In my March 15, 2013 op-ed in the Vancouver Sun I described how promoters of carbon polluting investments and their allies avoid mentioning global warming when trumpeting the benefits of their favorite new coal mine, oil pipeline, tar sands project, coal port expansion, shale gas development, or natural gas liquification plant. My suggestion was that a paper like the Sun should provide a public health disclaimer underneath such articles that says: “The author has declined to explain that, according to scientists, this project would contribute to a climate catastrophe for you and your children.”
I was going to say that surely this is what the paper would do when publishing an op-ed by a tobacco company executive who was encouraging children to smoke. But then I realized that the paper would simply refuse to publish such an article. It would claim that it was not in the business of helping people profit at the expense of public health, especially of the vulnerable.
Some day papers like the Sun will also take this approach to article submissions by promoters of carbon polluting projects. Unfortunately, it is likely to be much too late for a lot of people and other living things, especially the vulnerable – unless, that is, more of us start to demand more from the Sun and other mainstream media.
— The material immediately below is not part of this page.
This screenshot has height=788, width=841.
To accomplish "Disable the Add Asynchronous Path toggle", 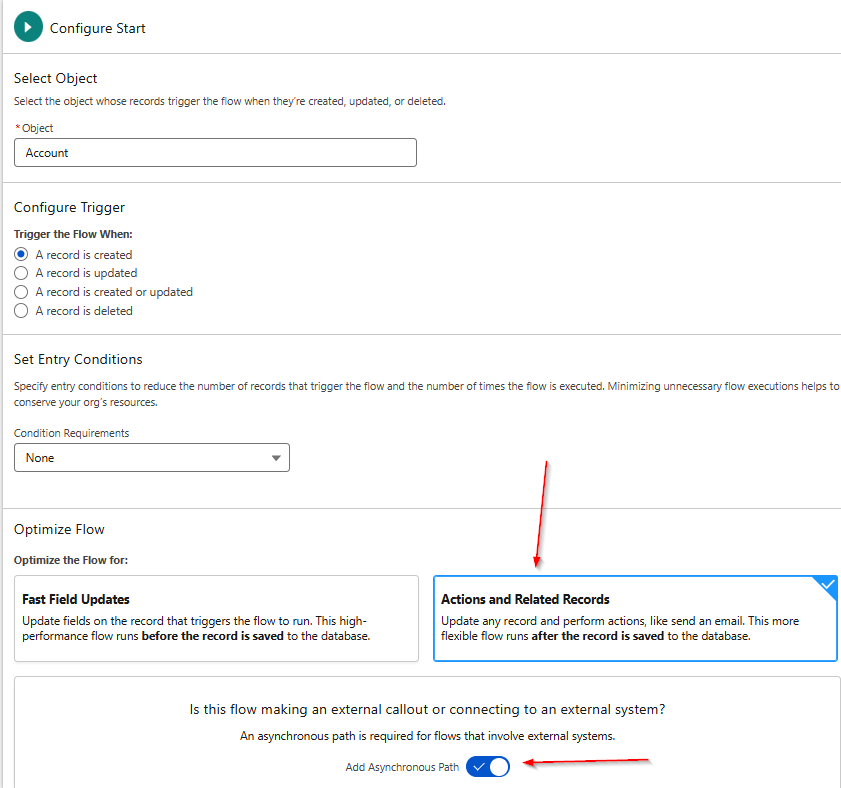I will pos(488,766).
The Sun editorial of March 21 is a good place to start. In an article entitled “Open port crucial to a healthy economy,” the Sun’s editorial board chastises Vancouver mayor Gregor Robertson for opposing expanding coal and oil exports from Vancouver’s harbor with the facile argument that this will hurt our economy. Note that they never ask what is being exported. All that seems to matter is the volume of exports. Presumably if the exports were cigarettes destined for children, or landmines, or heroin, or plutonium, or carbon-laced fossil fuels like coal, oil and gas, it would not matter. In fact, never do the Sun’s editors even try to explain why Gregor Robertson might oppose coal and oil exports, except to ridicule him for promoting Vancouver as a green city. They avoid mentioning global warming, but make a big deal about Vancouver losing trade to other ports.
In my March 15 op-ed I deconstructed this “climate delusional” strategy, and this March 21 editorial provides a perfect illustration. No doubt there will be many more like it. But if you agree with me that this is an incredibly harmful and irresponsible bias of this newspaper, there are things you can do. For one thing, you can write a letter to the editor explaining that you will soon drop your subscription and will encourage others to do the same if the paper is unwilling to qualify its carbon pollution jingoism with an honest and consistent depiction of the scientifically-determined global health implications of continuing on this path. And you might ask for similar action from the people who are nearest and dearest to you – the very ones you would personally discourage from smoking.